(Zu erledigende Aufgabe): Gib den Abschnitt, der mit der Zeile mit „You are a GUI“ beginnt und mit der Zeile mit „tap(319, 26)“ endet, erneut wieder und tausche darin „italic“ gegen „bold“ aus, ohne sonst etwas zu ändern. Lass die Bilder in deiner Antwort weg.

(Einträge zur Aufgabe):
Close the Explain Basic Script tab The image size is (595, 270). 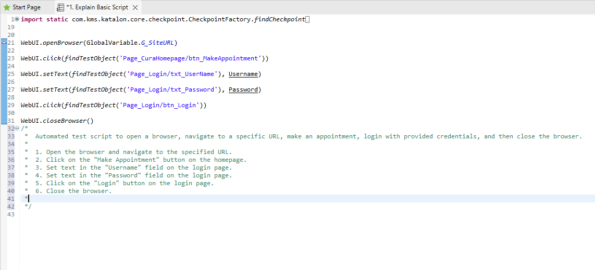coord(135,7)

---

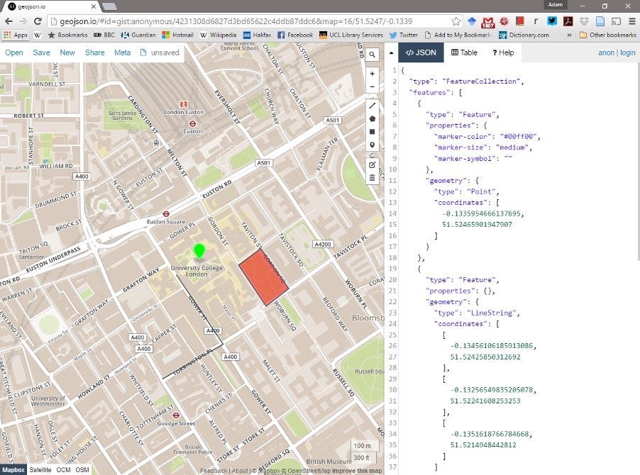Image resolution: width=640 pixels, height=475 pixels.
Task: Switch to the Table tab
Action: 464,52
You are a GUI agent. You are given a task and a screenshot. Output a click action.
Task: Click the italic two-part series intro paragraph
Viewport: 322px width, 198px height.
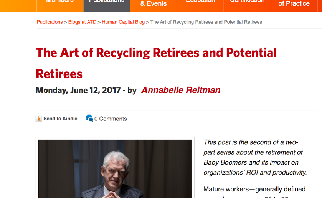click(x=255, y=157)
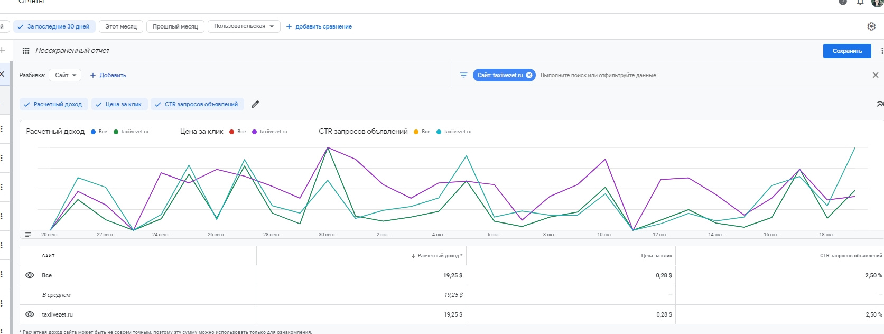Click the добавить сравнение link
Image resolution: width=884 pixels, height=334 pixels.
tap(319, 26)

* * *

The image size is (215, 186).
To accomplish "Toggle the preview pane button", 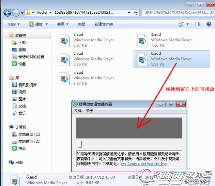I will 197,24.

(Ergebnis):
You are a GUI agent. You are given a task and a screenshot. Output a click action.
Task: Click the bold two-part series intro paragraph
Viewport: 322px width, 198px height.
click(x=255, y=157)
Click the добавить сравнение link
Image resolution: width=884 pixels, height=334 pixels.
tap(319, 26)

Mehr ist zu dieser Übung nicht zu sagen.